- **Exercises**:
- 1) The commit diff below has lines that start with a plus or minus sign. List each one, with its sign.
- 2) Go on with the commit diff below, picking up after its last line.

- **Text segment**:
Added some tests for model cards + fixed some model card errors

sassoftware · Mar 12, 2024 · 3913c30 · 3913c30
1 parent c20c162
commit 3913c30
Show file tree

Hide file tree

Showing 2 changed files with 206 additions and 28 deletions.
diff --git a/src/sasctl/pzmm/write_json_files.py b/src/sasctl/pzmm/write_json_files.py
@@ -2374,7 +2374,7 @@ def generate_outcome_average(
     ):
         """
         Generates the outcome average of the training data. For Interval targets, the event average
-        is generated. For Classification targets, the event average is returned.
+        is generated. For Classification targets, the event percentage is returned.
 
         Parameters
         ----------
@@ -2395,17 +2395,23 @@ def generate_outcome_average(
         dict
         Returns a dictionary with a key value pair that represents the outcome average.
         """
+        import numbers
         output_var = train_data.drop(input_variables, axis=1)
         if target_type == "classification":
             value_counts = output_var[output_var.columns[0]].value_counts()

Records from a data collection
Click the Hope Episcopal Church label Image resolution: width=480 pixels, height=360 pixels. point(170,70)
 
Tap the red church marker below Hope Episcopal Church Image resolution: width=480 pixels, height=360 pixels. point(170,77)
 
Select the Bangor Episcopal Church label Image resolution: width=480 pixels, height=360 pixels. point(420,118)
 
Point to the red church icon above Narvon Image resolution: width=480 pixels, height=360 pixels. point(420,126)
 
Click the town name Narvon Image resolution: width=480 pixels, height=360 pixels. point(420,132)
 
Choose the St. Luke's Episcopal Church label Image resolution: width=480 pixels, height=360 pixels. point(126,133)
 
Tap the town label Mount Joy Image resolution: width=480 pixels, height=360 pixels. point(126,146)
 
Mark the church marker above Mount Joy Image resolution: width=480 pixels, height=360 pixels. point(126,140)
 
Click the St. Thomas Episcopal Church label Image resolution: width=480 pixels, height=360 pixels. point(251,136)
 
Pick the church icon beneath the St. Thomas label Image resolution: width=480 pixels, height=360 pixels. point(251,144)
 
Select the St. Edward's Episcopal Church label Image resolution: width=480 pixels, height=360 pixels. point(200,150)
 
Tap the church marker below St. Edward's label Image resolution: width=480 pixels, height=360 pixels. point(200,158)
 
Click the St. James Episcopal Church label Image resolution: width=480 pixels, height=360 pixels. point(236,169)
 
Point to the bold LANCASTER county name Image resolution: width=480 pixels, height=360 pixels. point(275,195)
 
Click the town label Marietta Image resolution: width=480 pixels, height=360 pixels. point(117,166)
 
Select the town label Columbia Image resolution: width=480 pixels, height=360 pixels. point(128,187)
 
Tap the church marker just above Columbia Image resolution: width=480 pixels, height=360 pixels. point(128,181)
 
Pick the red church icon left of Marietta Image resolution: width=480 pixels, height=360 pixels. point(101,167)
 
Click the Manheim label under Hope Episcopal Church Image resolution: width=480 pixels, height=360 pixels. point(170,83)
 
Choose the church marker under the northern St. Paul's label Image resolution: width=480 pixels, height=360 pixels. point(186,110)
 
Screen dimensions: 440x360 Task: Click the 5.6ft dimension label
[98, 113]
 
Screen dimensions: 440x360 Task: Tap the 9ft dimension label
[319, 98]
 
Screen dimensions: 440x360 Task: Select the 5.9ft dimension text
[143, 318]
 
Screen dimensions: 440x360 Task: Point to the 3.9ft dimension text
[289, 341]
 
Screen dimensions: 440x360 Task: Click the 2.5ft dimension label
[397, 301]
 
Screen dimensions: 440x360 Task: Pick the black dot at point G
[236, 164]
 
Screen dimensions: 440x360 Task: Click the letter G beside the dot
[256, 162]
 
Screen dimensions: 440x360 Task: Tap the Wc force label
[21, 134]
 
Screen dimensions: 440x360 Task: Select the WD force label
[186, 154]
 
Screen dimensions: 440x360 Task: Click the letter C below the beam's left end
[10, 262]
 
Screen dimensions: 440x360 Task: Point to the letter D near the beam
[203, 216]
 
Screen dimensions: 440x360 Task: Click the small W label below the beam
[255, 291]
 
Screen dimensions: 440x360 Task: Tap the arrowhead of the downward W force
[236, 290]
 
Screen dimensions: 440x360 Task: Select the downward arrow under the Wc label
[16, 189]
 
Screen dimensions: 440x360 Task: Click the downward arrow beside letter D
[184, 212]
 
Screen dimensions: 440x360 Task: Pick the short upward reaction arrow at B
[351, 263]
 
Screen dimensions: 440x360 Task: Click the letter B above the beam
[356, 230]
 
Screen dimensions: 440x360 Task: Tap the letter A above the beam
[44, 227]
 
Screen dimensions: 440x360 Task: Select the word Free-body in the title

- **Answers per task**:
- 1)
- -        is generated. For Classification targets, the event average is returned.
- +        is generated. For Classification targets, the event percentage is returned.
- +        import numbers

- 2)
             return {'eventPercentage': value_counts[target_value]/sum(value_counts)}
         elif target_type == "interval":
-            return {'eventAverage': sum(value_counts[value_counts.columns[0]]) / len(value_counts)}
+            if not isinstance(output_var[output_var.columns[0]].iloc[0], numbers.Number):
+                raise ValueError("Detected output column is not numeric. Please ensure that " +
+                                 "the correct output column is being passed, and that no extra columns " +
+                                 "are in front of the output column. This function assumes that the first " +
+                                 "non-input column is the output column.jf")
+            return {'eventAverage': sum(output_var[output_var.columns[0]]) / len(output_var)}
 
     @staticmethod
     def get_selection_statistic_value(
-        model_files,
-        selection_statistic
+        model_files: Union[str, Path, dict],
+        selection_statistic: str = "_GINI_"
     ):
         """
         Finds the value of the chosen selection statistic in dmcas_fitstat.json, which should have been
@@ -2493,10 +2499,11 @@ def update_model_properties(
                 )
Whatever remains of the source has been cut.